- The paper identifies preference leakage as a bias arising when LLMs used for data generation also serve as evaluators, leading to preferential treatment of related models.
- It demonstrates through experiments on benchmarks like Arena-Hard that model relatedness, particularly with supervised fine-tuning and larger model sizes, intensifies bias.
- The study advocates for contamination-resistant evaluation methods and diversified data sources to address the ethical and practical challenges of bias in AI assessments.
The paper "Preference Leakage: A Contamination Problem in LLM-as-a-judge" addresses a subtle yet critical bias issue, referred to as preference leakage, which surfaces in scenarios where LLMs are employed both as data generators and evaluators. The paper identifies the potential for LLM-based synthetic data generation and evaluation to result in systematic bias due to the relatedness between data-generator LLMs and judge LLMs. This bias is coined as preference leakage and remains challenging to detect.
Key Contributions and Findings
- Problem Definition: Preference leakage arises when LLMs used for data generation and evaluation are related, leading to a bias where the evaluative LLM favors the outputs generated by its related student models. The paper specifies three kinds of relatedness:
- Identical models: When the generating and judging LLMs are the same.
- Inheritance relationship: Where either the data generator or evaluator is derived from the other.
- Belonging to the same model family: Such as within models of the GPT or Gemini families.
- Research Questions: The paper articulates three core research questions:
- RQ1: Does preference leakage introduce systemic biases in LLM evaluations?
- RQ2: What is the severity of preference leakage across different scenarios?
- RQ3: What mechanisms underlie preference leakage?
- Experimental Analysis: Through experiments involving widely used LLM-as-a-judge benchmarks, such as Arena-Hard and AlpacaEval 2.0, the authors reveal significant evidence of bias in favor of related models, with the degree of bias correlating with the closeness of the models' relationship and the proportion of synthetic data.
- Findings:
- Bias Prevalence: Judges exhibit a clear preference for their related student models, indicating widespread preference leakage across various LLMs.

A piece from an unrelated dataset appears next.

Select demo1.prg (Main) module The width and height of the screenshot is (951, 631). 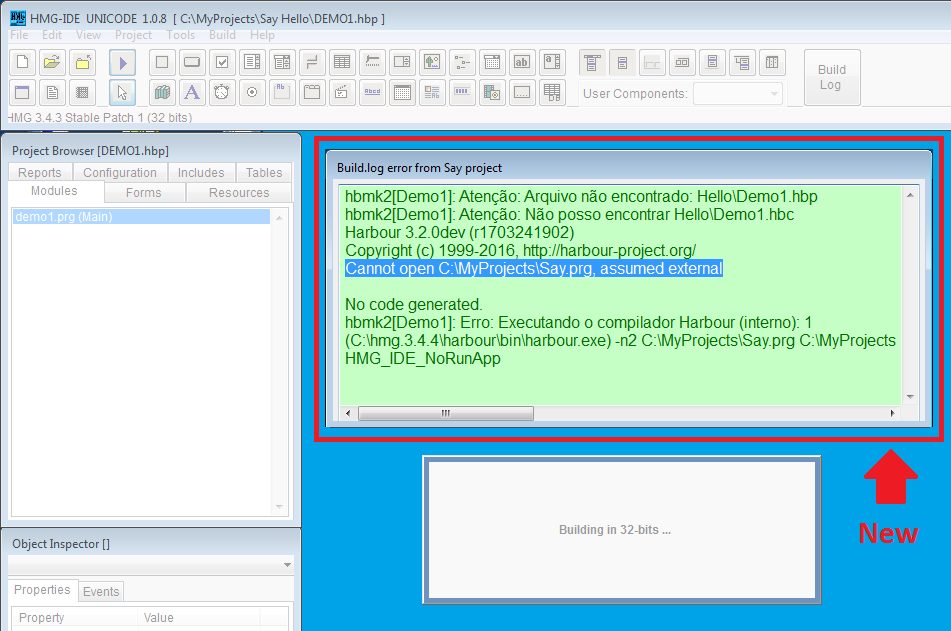tap(64, 216)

- Impact of Relatedness: The degree of relatedness significantly influences bias severity, with models from the same series exhibiting more profound bias effects.
- Influence of Tuning and Model Size: Supervised fine-tuning (SFT) exacerbates preference leakage compared to other methods. Additionally, larger student models appear to amplify the bias attributed to preference leakage due to their enhanced memory and learning capabilities.
- Recognition and Challenges: Investigating whether the bias stems from judges recognizing their own model's outputs, the paper finds that LLM judges do not effectively identify outputs from their related student models. This suggests that preference leakage is a more insidious problem compared to previously documented egocentric biases.
- Categorical Bias Analysis: The paper shows that questions with subjective answers, such as those related to writing and programming, along with subjective judgment dimensions, are more susceptible to bias, further complicating the detection and mitigation of preference leakage.
Implications and Future Directions
The paper calls attention to preference leakage as an underappreciated issue in LLM-based automatic evaluations, stressing the need for more robust evaluation methodologies that counteract this bias. It proposes exploring diversified data sources, contamination-resistant benchmarks, and evaluation strategies to mitigate bias risks effectively. The research underscores the ethical ramifications of biased evaluations in AI systems, where hidden preference patterns could adversely impact downstream applications such as AI alignment and decision-making processes in critical areas.
Overall, the research highlights the nuance of preference leakage and sets the foundation for future inquiries dedicated to understanding and addressing the biases inherent in the LLM-as-a-judge paradigm.